The problem — The answer is a single number: the count of lines in the records below that contain the word "give".

Records excerpted from a collection
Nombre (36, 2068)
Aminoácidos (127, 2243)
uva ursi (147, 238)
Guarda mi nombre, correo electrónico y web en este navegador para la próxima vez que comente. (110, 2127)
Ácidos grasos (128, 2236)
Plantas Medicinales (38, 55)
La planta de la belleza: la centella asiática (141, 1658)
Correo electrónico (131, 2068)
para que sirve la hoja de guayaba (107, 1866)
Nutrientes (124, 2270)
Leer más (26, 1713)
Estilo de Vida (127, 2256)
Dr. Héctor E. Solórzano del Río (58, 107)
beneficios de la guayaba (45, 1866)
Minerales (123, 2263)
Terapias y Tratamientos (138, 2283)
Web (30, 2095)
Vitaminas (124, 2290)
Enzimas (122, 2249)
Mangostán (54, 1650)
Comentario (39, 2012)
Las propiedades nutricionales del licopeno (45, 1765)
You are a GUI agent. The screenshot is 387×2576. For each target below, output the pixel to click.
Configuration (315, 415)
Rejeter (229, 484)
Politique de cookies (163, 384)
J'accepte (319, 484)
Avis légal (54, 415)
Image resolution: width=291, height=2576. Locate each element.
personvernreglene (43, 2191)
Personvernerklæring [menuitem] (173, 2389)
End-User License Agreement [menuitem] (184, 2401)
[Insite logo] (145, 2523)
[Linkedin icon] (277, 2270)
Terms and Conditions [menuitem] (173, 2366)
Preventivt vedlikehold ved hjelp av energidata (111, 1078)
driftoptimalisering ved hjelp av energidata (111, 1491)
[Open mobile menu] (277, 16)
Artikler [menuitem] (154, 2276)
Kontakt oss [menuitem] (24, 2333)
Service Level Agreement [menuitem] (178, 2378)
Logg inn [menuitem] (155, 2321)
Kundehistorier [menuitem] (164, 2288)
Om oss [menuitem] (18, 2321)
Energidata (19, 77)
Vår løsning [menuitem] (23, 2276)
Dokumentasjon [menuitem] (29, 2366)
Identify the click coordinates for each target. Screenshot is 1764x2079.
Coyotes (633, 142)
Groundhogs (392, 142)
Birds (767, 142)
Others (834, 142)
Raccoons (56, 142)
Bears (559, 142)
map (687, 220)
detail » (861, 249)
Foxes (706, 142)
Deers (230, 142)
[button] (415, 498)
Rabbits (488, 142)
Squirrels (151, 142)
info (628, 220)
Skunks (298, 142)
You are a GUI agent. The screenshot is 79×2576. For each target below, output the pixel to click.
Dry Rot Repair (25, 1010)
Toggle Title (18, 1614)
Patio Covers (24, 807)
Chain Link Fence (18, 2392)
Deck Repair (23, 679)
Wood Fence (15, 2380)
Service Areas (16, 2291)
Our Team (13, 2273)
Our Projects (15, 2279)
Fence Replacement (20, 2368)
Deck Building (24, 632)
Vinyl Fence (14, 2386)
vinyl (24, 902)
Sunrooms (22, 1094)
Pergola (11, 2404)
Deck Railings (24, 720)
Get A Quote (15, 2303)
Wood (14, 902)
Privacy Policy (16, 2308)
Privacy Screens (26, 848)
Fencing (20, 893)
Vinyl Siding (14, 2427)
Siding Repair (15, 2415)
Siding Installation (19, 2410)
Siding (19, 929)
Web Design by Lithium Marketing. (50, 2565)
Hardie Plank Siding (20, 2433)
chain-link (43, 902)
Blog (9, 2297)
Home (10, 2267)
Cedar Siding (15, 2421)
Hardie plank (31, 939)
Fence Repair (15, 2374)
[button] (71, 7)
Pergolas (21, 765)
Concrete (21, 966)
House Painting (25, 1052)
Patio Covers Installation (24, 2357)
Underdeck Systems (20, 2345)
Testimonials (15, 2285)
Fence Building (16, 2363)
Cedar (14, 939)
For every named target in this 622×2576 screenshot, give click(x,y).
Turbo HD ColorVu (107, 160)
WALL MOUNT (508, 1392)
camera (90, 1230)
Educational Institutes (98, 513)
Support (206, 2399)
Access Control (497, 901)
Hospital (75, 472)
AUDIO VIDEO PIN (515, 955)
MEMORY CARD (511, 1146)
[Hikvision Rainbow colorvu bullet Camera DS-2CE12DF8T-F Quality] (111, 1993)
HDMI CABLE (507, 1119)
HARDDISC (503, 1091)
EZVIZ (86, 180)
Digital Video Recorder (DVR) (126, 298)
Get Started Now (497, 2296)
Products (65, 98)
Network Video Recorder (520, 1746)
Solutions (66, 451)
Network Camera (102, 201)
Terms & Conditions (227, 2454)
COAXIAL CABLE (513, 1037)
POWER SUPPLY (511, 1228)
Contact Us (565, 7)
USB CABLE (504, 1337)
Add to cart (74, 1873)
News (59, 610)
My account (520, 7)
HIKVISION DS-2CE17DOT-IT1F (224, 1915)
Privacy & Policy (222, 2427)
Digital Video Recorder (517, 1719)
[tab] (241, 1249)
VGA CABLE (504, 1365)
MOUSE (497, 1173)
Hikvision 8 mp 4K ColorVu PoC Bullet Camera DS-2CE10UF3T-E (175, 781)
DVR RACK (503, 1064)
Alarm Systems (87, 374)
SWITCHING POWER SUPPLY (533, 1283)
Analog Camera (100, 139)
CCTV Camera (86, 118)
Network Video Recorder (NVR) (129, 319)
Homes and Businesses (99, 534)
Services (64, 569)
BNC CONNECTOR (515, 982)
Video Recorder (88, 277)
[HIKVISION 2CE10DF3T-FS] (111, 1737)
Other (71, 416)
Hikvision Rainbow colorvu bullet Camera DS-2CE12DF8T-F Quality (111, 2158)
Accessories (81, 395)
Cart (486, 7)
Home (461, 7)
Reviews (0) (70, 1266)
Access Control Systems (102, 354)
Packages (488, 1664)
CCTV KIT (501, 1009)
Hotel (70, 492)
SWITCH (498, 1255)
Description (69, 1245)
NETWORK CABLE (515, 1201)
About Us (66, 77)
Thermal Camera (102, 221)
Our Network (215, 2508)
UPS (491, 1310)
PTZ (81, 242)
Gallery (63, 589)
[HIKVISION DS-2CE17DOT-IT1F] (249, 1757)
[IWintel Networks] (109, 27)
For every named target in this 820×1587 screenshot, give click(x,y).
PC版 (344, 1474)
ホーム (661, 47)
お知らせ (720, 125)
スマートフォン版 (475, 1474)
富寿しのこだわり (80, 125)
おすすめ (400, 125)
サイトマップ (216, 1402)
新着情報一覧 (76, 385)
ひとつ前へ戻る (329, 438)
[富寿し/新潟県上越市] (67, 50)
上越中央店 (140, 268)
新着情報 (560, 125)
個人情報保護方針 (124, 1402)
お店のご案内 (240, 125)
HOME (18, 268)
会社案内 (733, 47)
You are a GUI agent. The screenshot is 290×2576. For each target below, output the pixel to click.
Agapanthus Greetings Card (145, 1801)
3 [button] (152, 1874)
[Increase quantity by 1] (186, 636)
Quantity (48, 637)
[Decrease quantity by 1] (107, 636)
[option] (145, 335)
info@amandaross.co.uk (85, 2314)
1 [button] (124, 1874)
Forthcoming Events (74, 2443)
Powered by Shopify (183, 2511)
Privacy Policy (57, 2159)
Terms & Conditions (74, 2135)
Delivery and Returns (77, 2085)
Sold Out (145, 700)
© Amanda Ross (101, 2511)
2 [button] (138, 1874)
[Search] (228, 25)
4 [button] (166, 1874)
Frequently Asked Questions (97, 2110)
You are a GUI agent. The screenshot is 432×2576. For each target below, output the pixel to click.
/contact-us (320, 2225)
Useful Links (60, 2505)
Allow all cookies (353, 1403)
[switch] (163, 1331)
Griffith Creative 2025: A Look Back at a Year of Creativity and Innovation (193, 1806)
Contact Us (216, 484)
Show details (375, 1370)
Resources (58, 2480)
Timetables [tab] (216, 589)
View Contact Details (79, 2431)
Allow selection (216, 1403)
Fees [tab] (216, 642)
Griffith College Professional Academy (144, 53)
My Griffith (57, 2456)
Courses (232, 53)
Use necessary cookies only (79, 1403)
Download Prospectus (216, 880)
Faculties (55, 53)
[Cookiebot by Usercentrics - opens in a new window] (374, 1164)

Output below — 2